Cinéma – Tous les espoirs sont permis…

http://www.allocine.fr/film/fichefilm_gen_cfilm=185999.html

C’est un film étrange, très américain dans son aspect normatif et puritain: le mariage c’est bien, il faut se battre pour le sauvegarder et le sexe c’est surtout un truc qu’on fait dans la chambre et sous les draps de préférence en portant une chemise de nuit en pilou. Mais au delà de ce premier prisme, la séduction opère par le biais du jeu impeccable de Merryl Streep, en ménagère de plus de cinquante ans coincée mais romanesque et Tommy Lee Jones, mari bourru et détourné des plaisirs du sexe par le quotidien et le manque d’enthousiasme de madame.  Elle opère ensuite à un second niveau par son refus des nouvelles normes de corps consommateurs et biens de consommation et par le rappel que communiquer ce n’est pas seulement balancer tout et n’importe quoi en fonction de l’état d’esprit du moment.

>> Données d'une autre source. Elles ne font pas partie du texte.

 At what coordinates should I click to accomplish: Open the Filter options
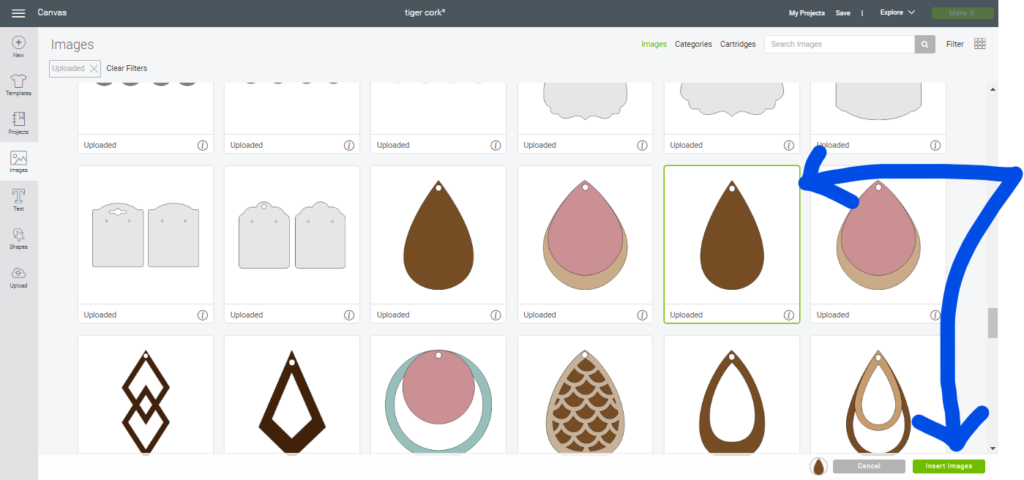(954, 44)
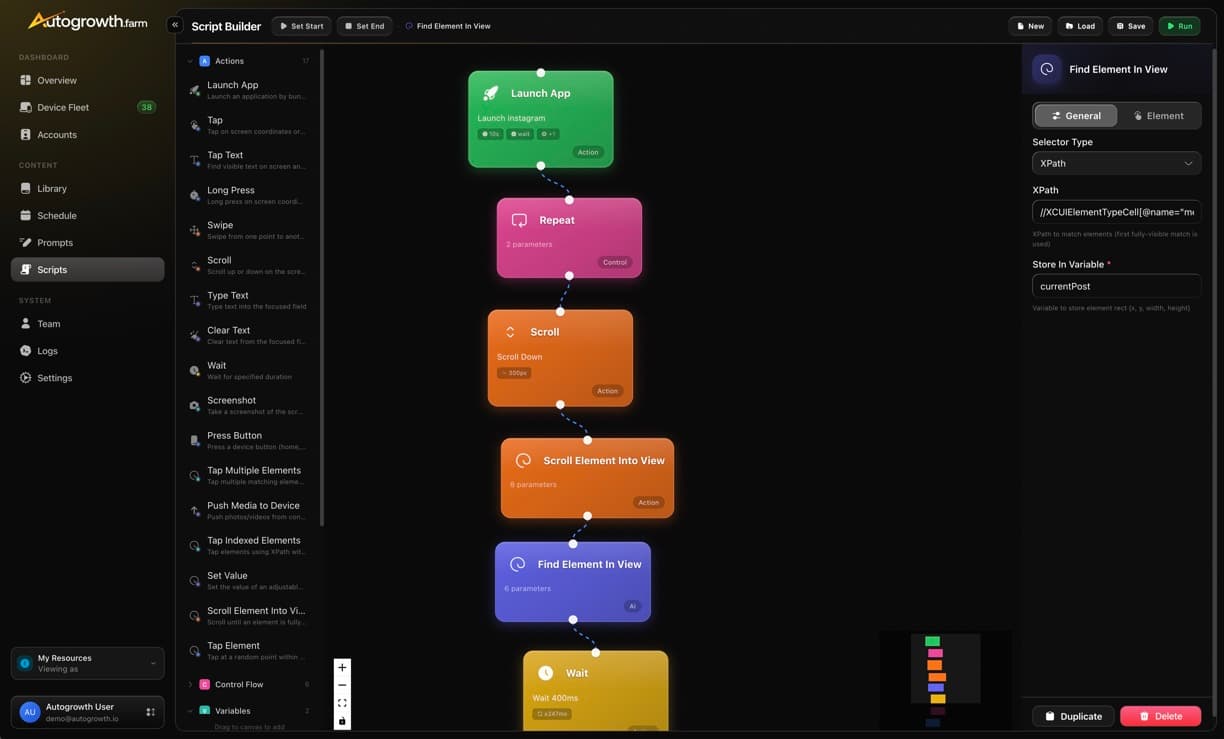Toggle the canvas lock icon

coord(339,718)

La vie d’un couple passe par plusieurs étapes: maladresses et envies des premières années, désir de briller et de sembler invincible. Viennent ensuite souvent les enfants, qui sont souvent le premier clou dans le tombeau du couple: fatigue, conformation au règles et au quotidien, le sexe devient superflu, l’amour une « évidence ». Puis les enfants quittent le nid et le couple reste dans la routine des années infantiles. Beaucoup s’en contentent et comme Arnold s’enferme dans un petit monde hors du couple, tout en restant  parfaitement normatif pour la galerie, d’autres le regrettent mais ne savent comment agir et finalement ne font rien et d’autres encore, comme Kay, décident que tout doit changer, persuadés que c’est l’autre qui a un problème.

Alors le thérapeute apparaît. un Steve Carell, froid et direct, chargé de faire s’effondrer le chateau de cartes de ce « bonheur conjugal ». Kay et Arnold se retrouvent confrontés à la verdeur du langage du thérapeute d’abord, acidité qui va révéler les blessures profondes d’un couple en rupture de communication depuis si longtemps qu’ils semblent désormais impossible de les réintégrer dans un demain.

Ce film est vraiment double, au-delà du comique de situation et du côté typiquement américain de défense de la famille légitime, il y a une question intéressante sur la difficile communication entre les êtres et le refus de normes qui non intégrées ou non souhaitées deviennent des poids. On peut s’aimer sans en passer par le bondage ou le porno soft à la mode dans les magazines féminins. L’amour n’est pas une norme évolutive, le sexe non plus. Ce sont des pratiques qu’il appartient à  chacun de vivre au mieux. Refuser les modes et les normes voilà un propos finalement furieusement révolutionnaire.